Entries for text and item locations
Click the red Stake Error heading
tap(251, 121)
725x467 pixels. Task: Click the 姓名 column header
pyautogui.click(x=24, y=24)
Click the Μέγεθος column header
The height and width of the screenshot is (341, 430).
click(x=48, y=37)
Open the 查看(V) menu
---
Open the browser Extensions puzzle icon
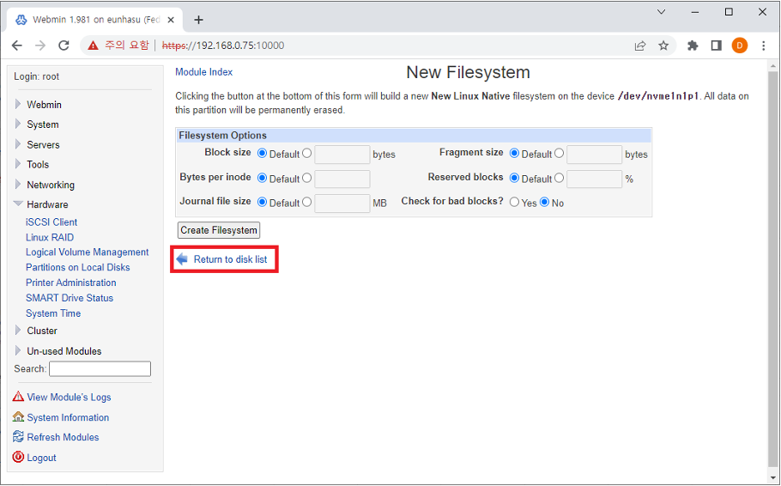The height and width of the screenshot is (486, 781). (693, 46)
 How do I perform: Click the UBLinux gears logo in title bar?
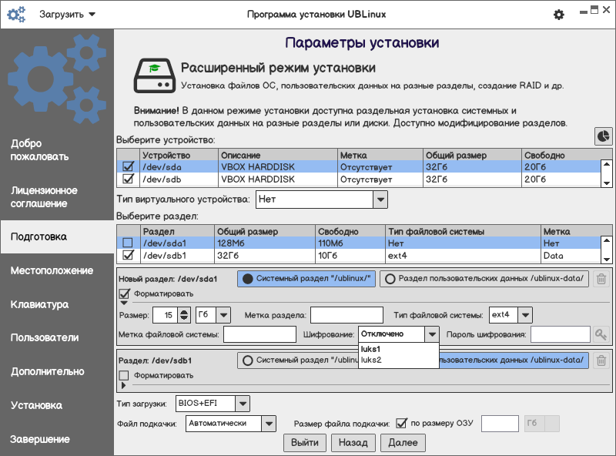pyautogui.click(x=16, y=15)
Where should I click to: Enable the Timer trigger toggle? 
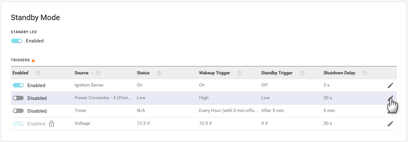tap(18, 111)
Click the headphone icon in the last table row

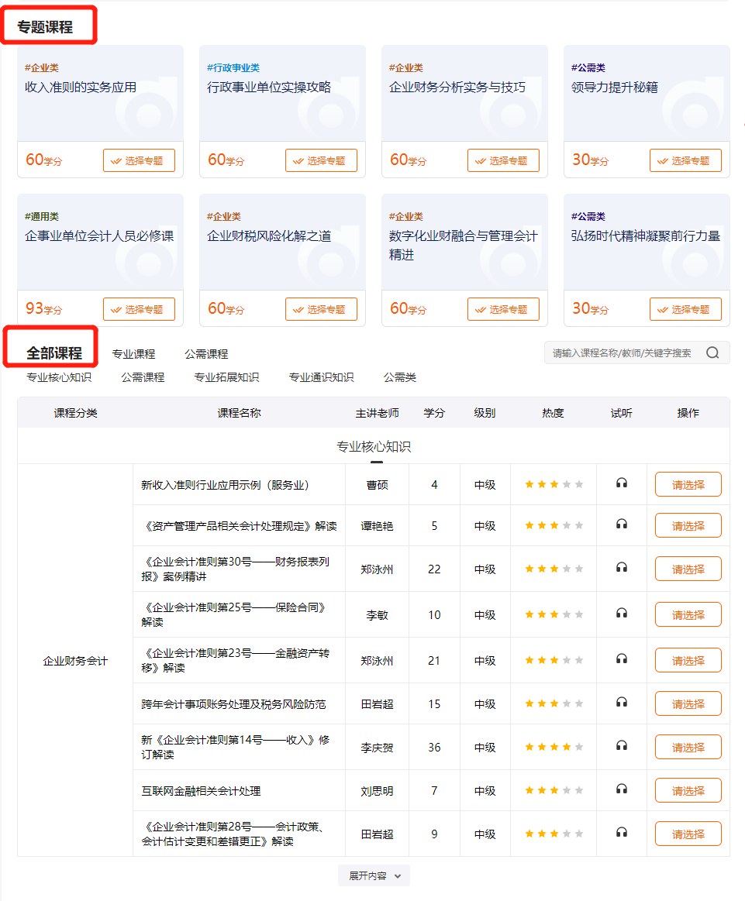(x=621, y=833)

Given instruction - Format the lines between the one holding "Where should I" and the one holding "(x=621, y=833)", inclusive, as a JSON list of strings with one string per line. Skip blank lines and leave the pictures out of the answer.

The result -
[
  "Where should I click to: Enable the Timer trigger toggle? ",
  "tap(18, 111)",
  "Click the headphone icon in the last table row",
  "(x=621, y=833)"
]